Jim Long of Genesus Genetics, a pig genetics company, often has interesting observations about the pork industry around the world.
In a recent post, he noted that the U.S. Department of Agriculture’s red meat and poultry disappearance report projected that domestic meat disappearance would rise to 88.751 billion pounds, up four billion lb. from 2015.
That is great news for anyone who works in the meat and livestock business, including Long.
“Anyone who lives in the fantasy world that vegetarianism is taking over needs to give their head a shake. Meat lovers are ever increasing their consumption,” Long wrote.
On a per person basis, red meat and poultry disappearance at the retail level is projected to rise to 217.8 lb., up 3.2 lb. from 2016 and up 6.7 from 2015. Disappearance has a specific meaning, but for our purposes it means consumption.
About 10 years ago, total red meat and poultry consumption in the United States on a per person basis was going through a downturn, but it started rising again in 2014.
In 2017, red meat and poultry are almost tied in what Americans eat.
Of the total in 2017, Americans consumed 57.1 lb. of beef and 50.8 lb. of pork for a red meat total of 107.9.
Total poultry consumption was 107.4 lb.: 90.4 lb. of chicken and 17 lb. of turkey.

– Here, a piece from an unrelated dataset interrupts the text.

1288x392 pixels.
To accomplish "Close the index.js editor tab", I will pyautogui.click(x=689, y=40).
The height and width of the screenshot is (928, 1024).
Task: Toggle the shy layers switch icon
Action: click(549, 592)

And bringing up the rear was lamb and mutton at just one lb. a year.
Beef has lost a lot of ground in consumption over recent decades, but that was picked up by poultry.
In 1990, beef domestic consumption was 67.7 lb., about 10 lb. more than today, and chicken was only 59.5 lb., about 30 lb. less than today.
However, while there has been a shift in the types of meat consumed, the total amount has risen. All red meat and poultry U.S. consumption in 1990 was 199 lb., 19 lb. less than in the current year.
The latest numbers for Canada are for 2015 so it is hard to know if the rebuilding of meat consumption seen in the U.S. is happening here, but the experience on either side of the border is usually similar.
In recent years, the meat industry has been forced to address rising consumer concerns for animal welfare and health.
Also, development of plant-based protein products with taste and texture similar to real meat can’t be ignored. Maple Leaf Foods spent $140 million this year buying Lightlife Foods, a leading maker of plant-based protein foods in the U.S.
Nevertheless, livestock and meat producers have to be cheered by these domestic consumption figures, which show the home audience is still captivated by the unmistakable flavour of real meat.